Pictures do not belong in the output. Reproduce exactly the lines from the start of the records through the line with "The height and width of the screenshot is (1291, 1046).".

┌──

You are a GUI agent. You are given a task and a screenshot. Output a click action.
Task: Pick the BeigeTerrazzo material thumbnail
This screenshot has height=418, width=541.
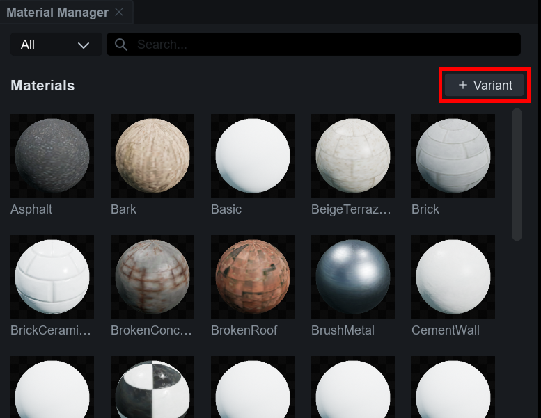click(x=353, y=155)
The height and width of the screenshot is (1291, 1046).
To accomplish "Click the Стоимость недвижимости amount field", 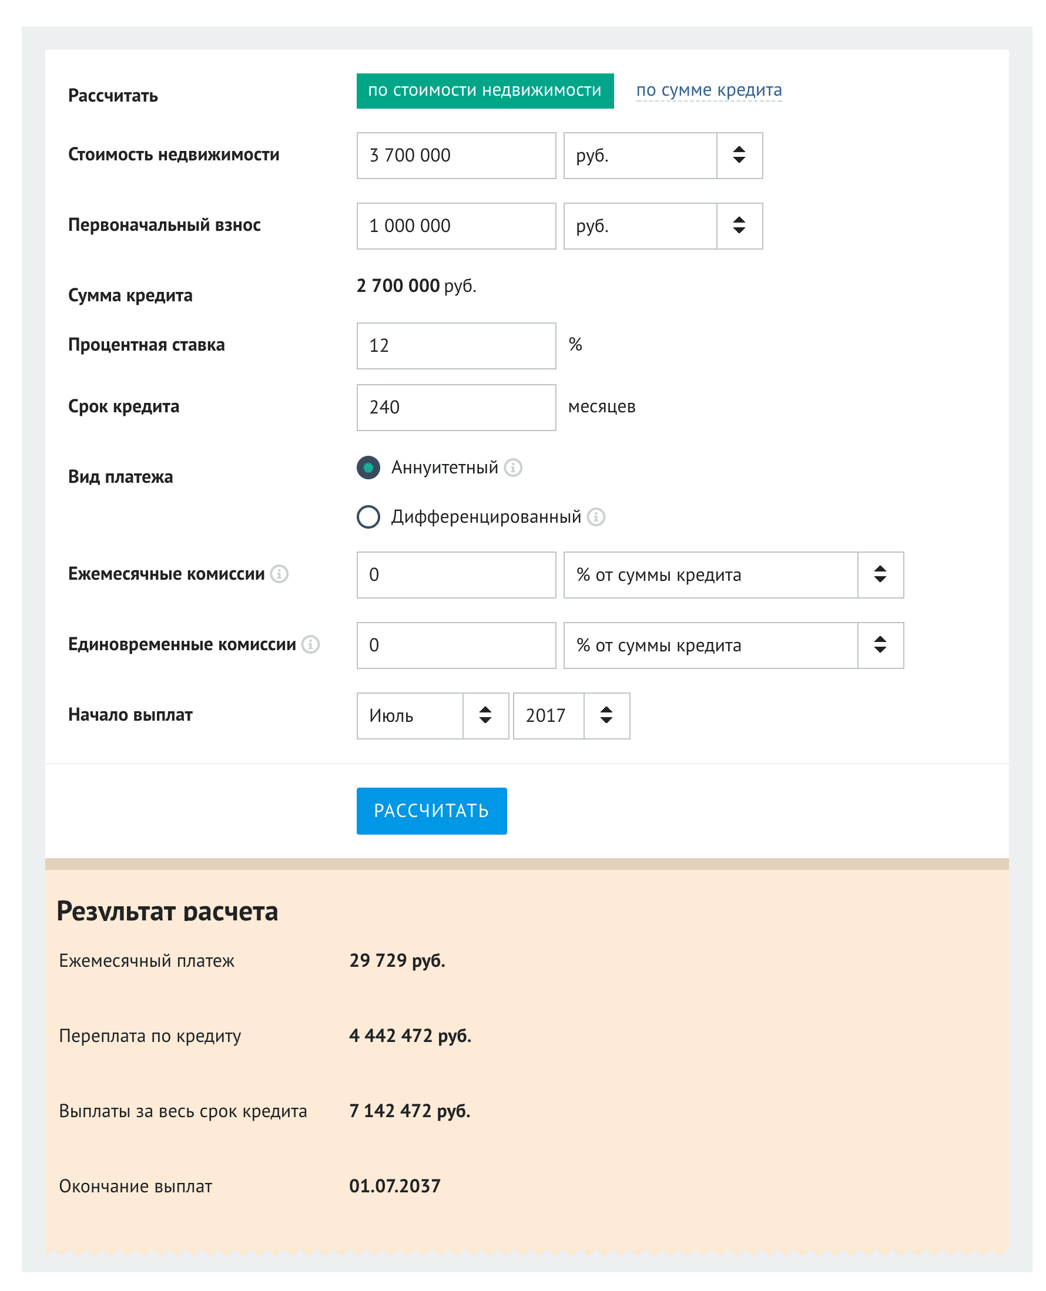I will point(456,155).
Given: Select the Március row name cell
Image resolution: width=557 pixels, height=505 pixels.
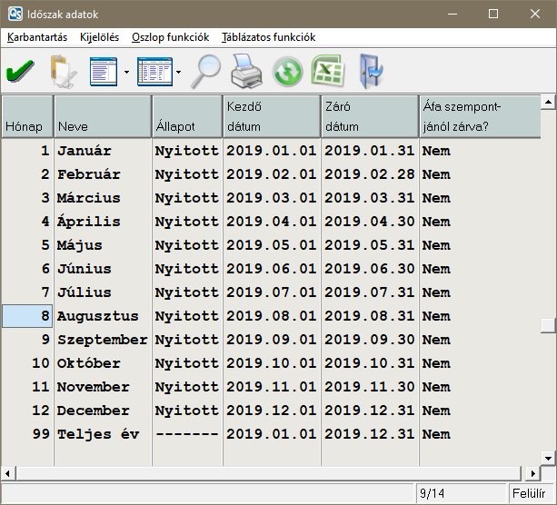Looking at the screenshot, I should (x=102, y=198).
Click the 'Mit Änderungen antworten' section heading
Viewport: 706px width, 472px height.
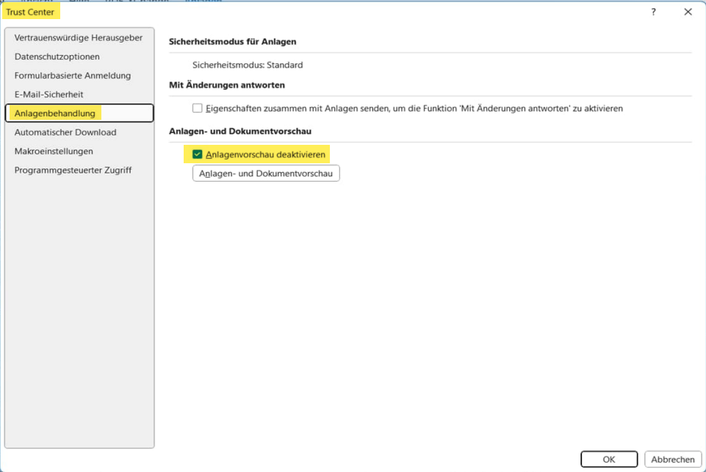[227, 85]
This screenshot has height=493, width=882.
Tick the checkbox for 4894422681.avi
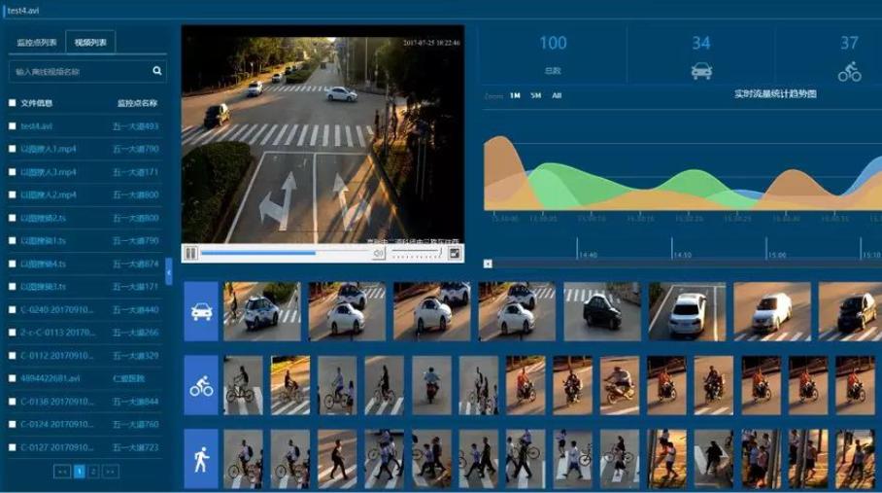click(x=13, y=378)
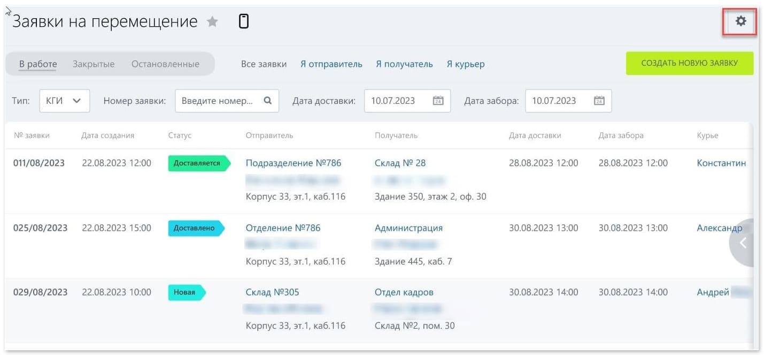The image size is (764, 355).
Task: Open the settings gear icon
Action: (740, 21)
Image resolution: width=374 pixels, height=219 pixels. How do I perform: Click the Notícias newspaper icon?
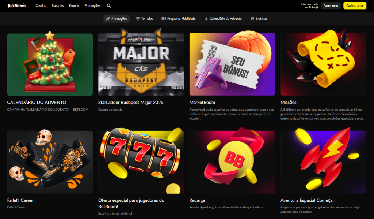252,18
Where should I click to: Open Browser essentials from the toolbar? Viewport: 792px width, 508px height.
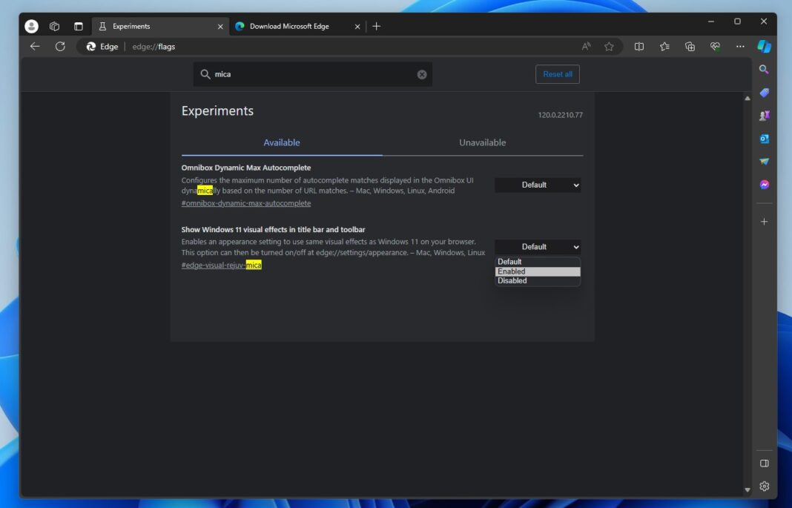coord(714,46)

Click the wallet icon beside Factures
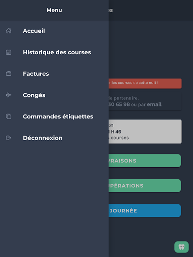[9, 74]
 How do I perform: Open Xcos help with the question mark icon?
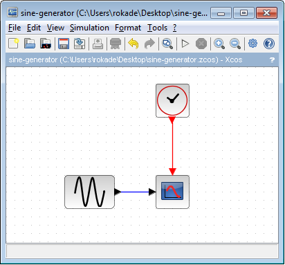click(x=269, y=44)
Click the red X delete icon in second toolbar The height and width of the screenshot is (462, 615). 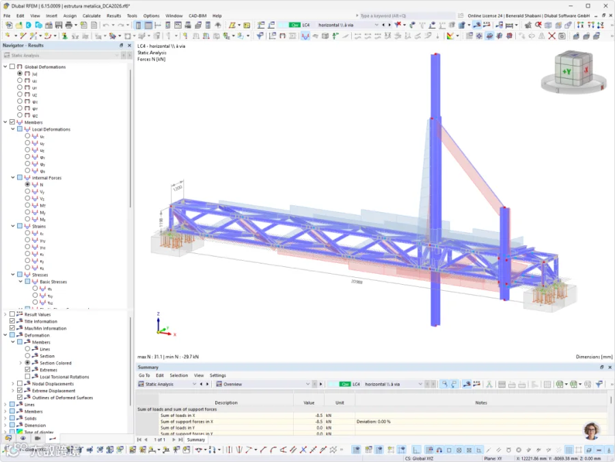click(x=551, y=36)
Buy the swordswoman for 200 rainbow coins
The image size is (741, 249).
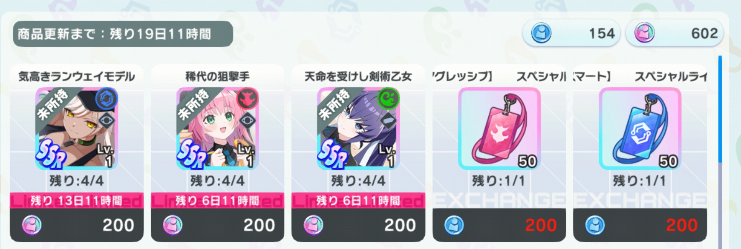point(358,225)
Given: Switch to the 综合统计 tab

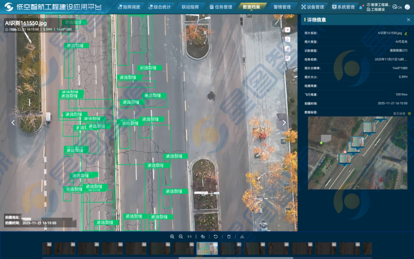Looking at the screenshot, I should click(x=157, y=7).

└──

Solution for this task —
You are a GUI agent. You are given a task and a screenshot. Output a click action.
Task: Pick the BeigeTerrazzo material thumbnail
This screenshot has height=418, width=541.
click(x=353, y=155)
The height and width of the screenshot is (1291, 1046).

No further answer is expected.